Saya disuruh menelepon naraasumber politik bahkan ekonomi. Padahal, itu bukan desk saya. Itu menambah pekerjaan. Tapi karena tugas mendadak dari atasan dikarenakan adanya kejadian dadakan, ya dilaksanakan.
Namun, bila rangkap tugasnya itu menulis buku di sela rutinitas harian liputan, rasanya memang melelahkan. Lha wong bekerja 'memeras pikiran' seharian saja sudah lelah.
Lelah harus datang ke lokasi liputan, menguasai tema, menyiapkan pertanyaan, lalu mewawancara beberapa orang. lantas, menuliskannya jadi berita di kantor.
Belum bila harus menunggu orang yang akan diwawancara selama berjam-jam. Belum lagi bila kehujanan. Itu semakin menguji nyali.

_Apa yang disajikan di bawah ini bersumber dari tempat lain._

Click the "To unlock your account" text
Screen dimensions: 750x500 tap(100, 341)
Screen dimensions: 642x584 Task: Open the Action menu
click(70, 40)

Toh, saya akhirnya bisa juga menulis buku. Tepatnya ketika sudah mundur dari pabrik koran. Memutuskan pensiun dini. Ketika saya bekerja kantoran sebagai salah satu staf humas pemerintahan.
Malah, dalam waktu tidak sampai tiga bulan bisa menulis buku.
Dari situ, pemahaman bahwa menulis buku merupakan pencapaian tertinggi bagi seorang wartawan, tidak lagi saya amini. Meski, pemahaman bahwa menulis buku itu berat, tidak pernah berubah.
Lha wong saya sempat merasakan sakit thypus ketika buku jadi. Mungkin karena sedari pagi hingga sore bekerja, lantas hampir setiap hari bangun jam 3 pagi untuk memberesi naskah buku itu.
Tapi, saya jadi tahu, menulis buku itu tantangannya beda-beda. Bergantung tema buku yang ditulis. Bergantung tebal tipisnya buku. Dan bergantung mau diapakan buku itu. Untuk koleksi pribadi atau akan dijual yang tentu membutuhkan usaha berbeda.